Daniel Cuthbert has written a paper on ModSecurity and WordPress. While I praise the work and the effort, I am not sure why they did not find it in themselves to protect the PDF document that they are distributing using some sort of an SHA1 checksum or the like to ensure the integrity of the download. Now I know that these guys know what they are doing but I have a problem with security related papers, help documents, scripts and other items when they cannot be verified with the source and the source itself cannot be verified with the original author of the product.
I have always been a big proponent of mod_security and I think it provides a comprehensive layer of web security without as much overhead. Although I have never thought of WordPress’ security to be as weak as the BlogSecurity folks have claimed it to be. mod_security requires various rules to be put in place for it to filter out malicious activity. This paper goes through some of those generic PHP rules and some specific WordPress based rules for webmasters to add to their mod_security filters.
Your kidding me right? 🙂
With regards to the security of the pdf, i’m a little confused here. If it was source code we could have offered the usual methods of signing, but I have written many papers in my lifetime and never come across this request. If you want I can add a md5sum of the paper?
WordPress isn’t secure. The developers have constantly shown a lack of regard, and understanding, of the Secure Development Life Cycle, which is why every new release includes various security issues.
Daniel: You are offering up code inside the PDF for people to use. If that PDF is copied to another blog/server and the contents modified to suit nefarious purposes, or if the transmission is modified in transit, it could prove to be a security risk on its own since your goodwill will still be associated with it. Your confusion concerns me.
As for your concern about the WordPress developers’ lack of regard, I whole heartedly disagree. I cannot speak for them but my observation is that the best possible solution(s) is(are) chosen from the list of available resources and options for code. Security is one of the major concerns of the developers and it is taken as seriously as possible. I have always encouraged people with an interest in WordPress to roll up their sleeves and dive into the code as and when they can help. It is not a one way street. If there was one point of code development and only one source control (such as WordPress.com) then security could be better cordoned off. If a whole bunch of people can inject code into the source (such as freely available plugins and themes), controlling their outcome becomes even more difficult.
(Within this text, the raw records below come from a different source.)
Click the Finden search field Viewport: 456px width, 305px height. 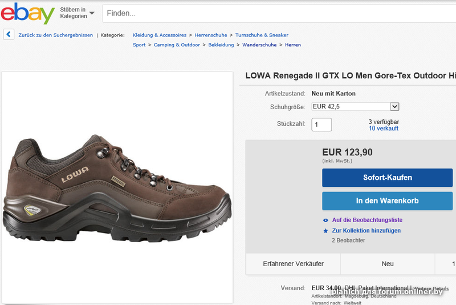[279, 13]
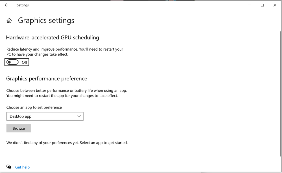Maximize the Settings window
This screenshot has width=282, height=173.
(x=262, y=5)
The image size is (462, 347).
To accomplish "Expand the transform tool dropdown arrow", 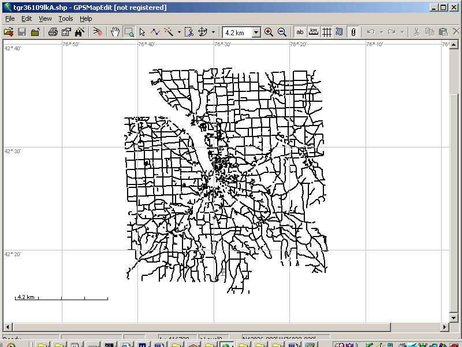I will click(214, 32).
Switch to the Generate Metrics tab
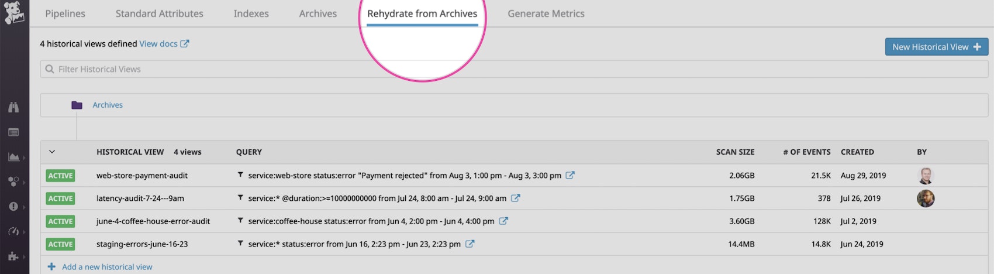This screenshot has width=994, height=274. (546, 13)
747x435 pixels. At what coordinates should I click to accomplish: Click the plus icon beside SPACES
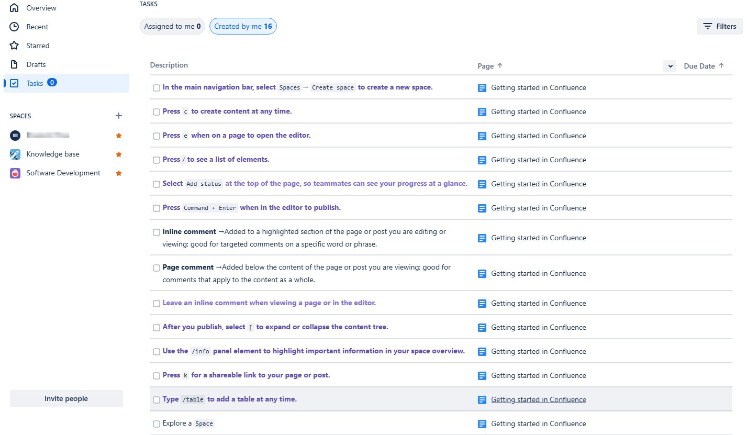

However, this is not an excuse but a predictor of further work that needs to be done.
Also, assailing the developers of being callous is probably not very productive nor is it very effective in getting results since complaining only makes people ignore you and real code and real solutions are more welcomed. You are doing good work with good intentions. I suggest that you do not taint it with negativity.
Mark, as Daniel mentioned we could offer an MD5 or SHA1 checksum with the PDF its fairly easy to do. I guess this is only really useful if the PDF is distributed and accessed on other web sites – this often applies to tools rather then papers.
Getting back to the to avoid ambiguity: implementing these rules will definitely add an awesome layer of security to a WordPress blog! Daniel, as I have said before, kick ass work my man!
David/Daniel: SHA1 checksum should work just fine. Thank you!